Adriano Messias. Como todo escritor amante do fantástico, li bons autores do século 19 e embrenhei-me na chamada – e tão pouco compreendida – “literatura gótica”. Porém, junto aos clássicos, sempre li de tudo sem preconceitos, passando pelos best-sellers à Stephen King, pela geração dos anos de 1980 – tanto estrangeira quanto brasileira -, e por livros imensamente devedores do cinema - um grande abastecedor do fantástico.

Quais os escritores do gênero que foram marcantes para você?

Adriano Messias. Dentre os “clássicos”, gosto de Coleridge, Byron, Polidori, Bram Stoker, Edgar Allan Poe, H. G. Wells, Théophile Gautier, Anatole France, Guy de Maupassant, Prosper Mérimée, Charles Baudelaire, Robert Louis Stevenson, Rudyard Kipling, Conan Doyle, Henry James, William Jacobs, E. T. A. Hoffmann, Borges, Kafka... Entretanto, é importante não apenas ler os autores fantásticos, mas também estudar sobre aquilo que se escreve, uma vez que, para ser um escritor, não existem “dicas”, “regras”, “receitas”, ao contrário do que tenho visto por aí. A escrita é também um ofício, uma profissão e, como tal, merece empenho, esforço, entendimento. O escritor tem de dominar os signos que lhe dizem respeito.
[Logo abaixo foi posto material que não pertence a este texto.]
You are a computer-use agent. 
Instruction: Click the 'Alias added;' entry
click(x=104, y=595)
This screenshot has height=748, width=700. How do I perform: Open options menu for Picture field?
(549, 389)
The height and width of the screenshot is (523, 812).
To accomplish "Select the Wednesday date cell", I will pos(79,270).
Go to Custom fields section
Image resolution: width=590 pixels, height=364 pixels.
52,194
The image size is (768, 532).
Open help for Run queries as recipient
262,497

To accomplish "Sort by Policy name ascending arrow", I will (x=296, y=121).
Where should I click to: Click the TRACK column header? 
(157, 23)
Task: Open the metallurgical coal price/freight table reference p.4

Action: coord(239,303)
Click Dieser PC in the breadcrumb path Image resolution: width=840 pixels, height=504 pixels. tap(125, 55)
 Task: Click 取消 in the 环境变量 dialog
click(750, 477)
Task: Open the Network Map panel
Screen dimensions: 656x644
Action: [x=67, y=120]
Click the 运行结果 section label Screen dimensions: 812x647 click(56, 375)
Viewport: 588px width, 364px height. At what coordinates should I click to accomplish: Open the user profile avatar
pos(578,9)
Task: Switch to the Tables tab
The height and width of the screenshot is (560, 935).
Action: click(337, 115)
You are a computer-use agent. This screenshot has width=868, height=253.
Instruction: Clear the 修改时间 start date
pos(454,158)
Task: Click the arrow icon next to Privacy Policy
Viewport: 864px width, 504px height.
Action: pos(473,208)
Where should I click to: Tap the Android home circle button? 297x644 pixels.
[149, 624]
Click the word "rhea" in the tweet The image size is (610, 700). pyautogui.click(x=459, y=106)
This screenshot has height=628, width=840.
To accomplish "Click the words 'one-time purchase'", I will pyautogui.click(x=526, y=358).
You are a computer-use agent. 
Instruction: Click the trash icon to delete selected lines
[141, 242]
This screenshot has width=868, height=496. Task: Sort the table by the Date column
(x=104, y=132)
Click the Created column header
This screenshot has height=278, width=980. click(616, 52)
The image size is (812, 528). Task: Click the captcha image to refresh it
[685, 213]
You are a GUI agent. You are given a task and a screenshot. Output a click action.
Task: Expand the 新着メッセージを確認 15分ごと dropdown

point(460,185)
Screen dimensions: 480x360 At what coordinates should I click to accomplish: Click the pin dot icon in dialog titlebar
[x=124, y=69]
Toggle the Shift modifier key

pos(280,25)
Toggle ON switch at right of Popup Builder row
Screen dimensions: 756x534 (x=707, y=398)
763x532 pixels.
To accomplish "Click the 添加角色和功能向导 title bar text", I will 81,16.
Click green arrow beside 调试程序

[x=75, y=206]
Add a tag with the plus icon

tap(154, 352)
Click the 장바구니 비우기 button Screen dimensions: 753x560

Foi difícil chegar até uma editora e publicar seu primeiro livro?

Adriano Messias. Dificílimo. Ainda não conheço quem tenha dito ter sido fácil, afinal, muita gente tem um original na gaveta, aliás, no arquivo do computador e, em meio a um mercado editorial tão competitivo e exigente, é um desafio se tornar um escritor. Convencer um editor de que seu material é bom e entender “as curvas e retas” do caminho é algo que vai requerer laboriosa paciência e gentil insistência. Hoje, com os recursos técnicos que temos, é bem fácil publicar. Difícil, porém, é ser publicado. Sempre foi, e acredito que sempre será.

Já está pensando em algum tema para explorar no próximo trabalho?


Adriano Messias. Eu sempre escrevo vários livros ao mesmo tempo. Tenho um processo de escrita que envolve papeizinhos, anotações esparsas, parágrafos que me vêm soltos pela madrugada e, aos poucos, tudo vai tomando forma. Estou sempre rodeado pelos temas do fantástico - seja para adultos ou crianças. E o resultado tem sido muito bom. Este ano já saíram - e ainda sairão mais alguns - livros meus para crianças e adolescentes. Tenho visitado escolas e eventos literários, e podido falar para as pessoas sobre meu trabalho e também ouvir sobre como elas se relacionam com os livros e com a literatura. O retorno de meus leitores me dá muita satisfação.